The Board of Directors (the “Board”) of Enterprise Financial Services Corp has established the Audit Committee (the “Committee”) to assist the Board in fulfilling its responsibility for oversight of the quality and integrity of the accounting, financial reporting and internal control functions of Enterprise Financial Services Corp and its subsidiaries (the “Company”). The Committee’s role includes assisting the Board in monitoring: (1) the integrity of the financial statements of the Company and related reporting process, (2) compliance by the Company with legal and regulatory requirements, (3) the independent auditor’s qualifications, independence and performance, (4) performance of the Company’s internal audit function and (5) the business practices and ethical standards of the Company. The Committee has sole responsibility for the appointment, compensation, retention and oversight of the work of the Company’s independent auditor.
The Committee’s principal responsibility is one of oversight. While the Committee has the responsibilities and powers set forth in this Charter, it is not the duty of the Committee to plan or conduct audits or to determine that the Company’s financial statements and disclosures are presented fairly in all material respects in accordance with generally accepted accounting principles. These are the responsibility of management and the independent auditor.
The Company shall provide for appropriate funding, as determined by the Committee, for payment of the ordinary administrative expenses of the Committee that are necessary or appropriate in carrying out its duties, as well as compensation to the independent auditors for the purpose of preparing or issuing an audit report or performing other audit, review or attest services for the Corporation and compensation to independent counsel or any other advisors employed by the Committee.
The Committee will be comprised of at least three (3) members of the Board, each of whom shall meet the independence requirements of The NASDAQ Stock Market, Inc. (“NASDAQ”) listing standards (including those relating to non-affiliate status) as approved by the Securities Exchange Commission (the “Commission”), the Sarbanes-Oxley Act of 2002, the Securities Exchange Act of 1934, as amended (the “Exchange Act”), and the rules and regulations of the Commission promulgated thereunder. Determination of independence of each Committee member shall be made by the Board in the exercise of its business judgment. In addition, each member of the Committee will be free of any conflict or relationship that, in the opinion of the Board, would interfere or give the possible appearance of interfering with his or her exercise of independent judgment. Further, the composition of the Committee shall meet the requirements of Part 363.5 of the Federal Deposit Insurance Corporation (“FDIC”) Rules and Regulations. Committee members shall not simultaneously serve on the audit committees of more than two other public companies.
All members of the Committee shall, in the judgment of the Board, have the ability to read and understand fundamental financial statements and otherwise meet the financial sophistication standard set forth in the NASDAQ rules. At least one member of the Committee shall be an audit committee financial expert, as determined in the business judgment of the Board and as defined by the rules of the Commission.
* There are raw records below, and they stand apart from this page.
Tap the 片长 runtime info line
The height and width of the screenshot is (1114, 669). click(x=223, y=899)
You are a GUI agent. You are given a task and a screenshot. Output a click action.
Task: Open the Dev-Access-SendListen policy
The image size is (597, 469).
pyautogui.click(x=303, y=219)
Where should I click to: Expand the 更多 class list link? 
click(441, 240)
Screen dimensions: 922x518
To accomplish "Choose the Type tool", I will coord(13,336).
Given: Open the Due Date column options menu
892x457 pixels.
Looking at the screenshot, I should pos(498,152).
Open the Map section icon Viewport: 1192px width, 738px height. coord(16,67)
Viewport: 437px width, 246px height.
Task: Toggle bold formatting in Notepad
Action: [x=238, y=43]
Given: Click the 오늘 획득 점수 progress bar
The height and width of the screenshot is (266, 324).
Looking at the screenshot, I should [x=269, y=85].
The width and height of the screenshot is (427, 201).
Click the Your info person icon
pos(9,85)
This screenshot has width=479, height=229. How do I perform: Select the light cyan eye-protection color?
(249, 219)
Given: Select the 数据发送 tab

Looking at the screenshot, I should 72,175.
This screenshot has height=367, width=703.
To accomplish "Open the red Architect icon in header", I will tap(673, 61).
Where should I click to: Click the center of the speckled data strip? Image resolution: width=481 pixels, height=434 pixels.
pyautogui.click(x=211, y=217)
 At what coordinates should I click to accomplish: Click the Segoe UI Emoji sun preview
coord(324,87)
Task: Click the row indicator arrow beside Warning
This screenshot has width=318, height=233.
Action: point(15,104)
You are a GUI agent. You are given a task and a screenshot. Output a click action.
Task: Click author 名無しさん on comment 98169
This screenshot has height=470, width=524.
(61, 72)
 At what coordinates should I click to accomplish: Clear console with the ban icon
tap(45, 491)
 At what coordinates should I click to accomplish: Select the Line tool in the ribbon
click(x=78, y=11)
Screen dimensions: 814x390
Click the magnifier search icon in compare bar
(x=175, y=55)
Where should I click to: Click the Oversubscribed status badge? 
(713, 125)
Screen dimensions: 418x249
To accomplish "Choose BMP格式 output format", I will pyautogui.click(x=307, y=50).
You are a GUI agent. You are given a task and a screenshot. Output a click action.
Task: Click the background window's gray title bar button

To help meet these requirements, the Committee will provide its members with annual continuing education opportunities in financial reporting and other relevant areas.
The Committee members shall be recommended by the Nominating and Corporate Governance Committee of the Company and appointed by the Board. The Committee members shall serve until their successors shall be duly appointed or their earlier resignation or removal. Any vacancy on the Committee may be filled by the Board, upon recommendation of the Nominating and Corporate Governance Committee of the Company. The chairperson of the Committee shall be recommended by Nominating and Governance Committee and appointed by the Board.
The Committee shall meet as often as its members deem necessary to carry out its responsibilities, but in any case shall meet at least four times annually. Meetings of the Committee may be held in person, telephonically, virtually or in any manner permitted by law or the Company’s Bylaws or Certificate of Incorporation. Except as otherwise required by the Bylaws or the Certificate of Incorporation of the Company, a majority of the members of the Committee shall constitute a quorum for the transaction of business, and the act of a majority of the members present at any meeting at which there is a quorum shall be the act of the Committee.
The chairperson of the Committee shall be responsible for scheduling all meetings of the Committee and providing the Committee with a written agenda for each meeting, provided that a meeting of the Committee can be called by a majority of the members of the Committee. The agenda and information concerning the business to be conducted at each Committee meeting shall, to the extent practicable, be communicated to members sufficiently in advance of each meeting to permit meaningful review. The chairperson of the Committee shall preside at the meetings of the Committee. In the event that the chairperson is unable to attend and preside at any meeting, the chairperson may designate, in advance, another Committee member to preside in his or her absence, or, alternatively, the majority of the members of the Committee present at a meeting may appoint a member to preside at the meeting if no such prior designation has been made or such designee is unable to perform for any reason.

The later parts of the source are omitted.